The ROI Question Has Shifted — Has Your Measurement?
A year ago, the boardroom debate was whether to invest in CX automation at all. That debate is over. The new pressure is harder: prove it was worth it. And according to Antoine Nasr, Head of AI at Forethought, most organisations are failing that test — not because their AI tools are underperforming, but because they are measuring the wrong things entirely.
The insight cuts straight to a problem that operations leaders and CX managers are quietly wrestling with right now. Dashboards show ticket deflection rates, handle-time reductions, and bot containment percentages. Finance signs off on the spend. Yet somehow, customer satisfaction scores are flat, agent turnover has not improved, and leadership is asking harder questions. Something is broken in how we define and track value from AI in customer-facing operations.
What "Broken" ROI Measurement Actually Looks Like
The core mistake is treating CX AI as a cost-elimination exercise and then measuring it accordingly. If your primary metric is cost-per-contact reduction, you will optimise for the wrong outcomes. You will celebrate an AI that deflects 40 percent of inbound queries without ever asking what happened to those customers afterward — did they find their answer, or did they churn quietly?

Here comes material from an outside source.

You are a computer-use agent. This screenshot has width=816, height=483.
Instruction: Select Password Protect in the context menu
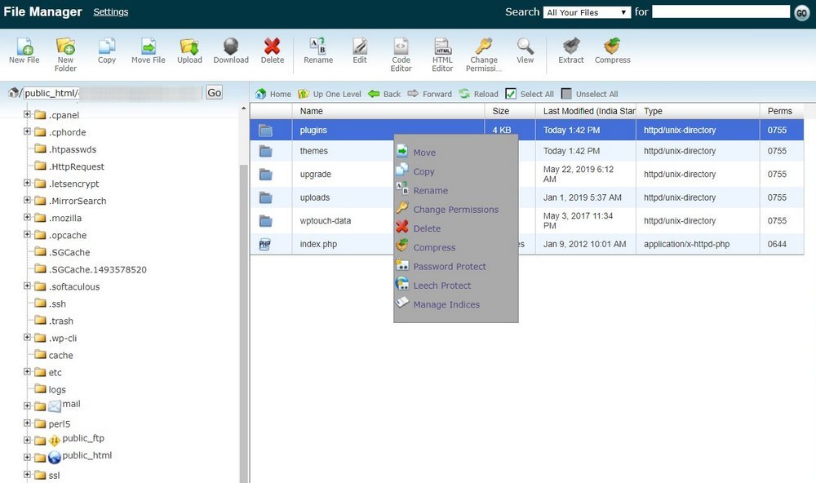tap(450, 267)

Nasr's argument, which deserves serious operational attention, is that CX AI ROI must be measured across the full customer journey, not just the touchpoint where automation intervened. That means tracking downstream metrics: repeat contact rates, customer effort scores post-interaction, retention signals, and revenue impact. It also means being honest about where AI creates friction that humans would not.
This is not an academic distinction. Contact centre leaders who built their 2025 business cases on deflection rates are now facing renewal conversations where the numbers look fine on paper but the strategic value is fuzzy. The measurement framework was built for efficiency, not for experience quality — and those are two very different things.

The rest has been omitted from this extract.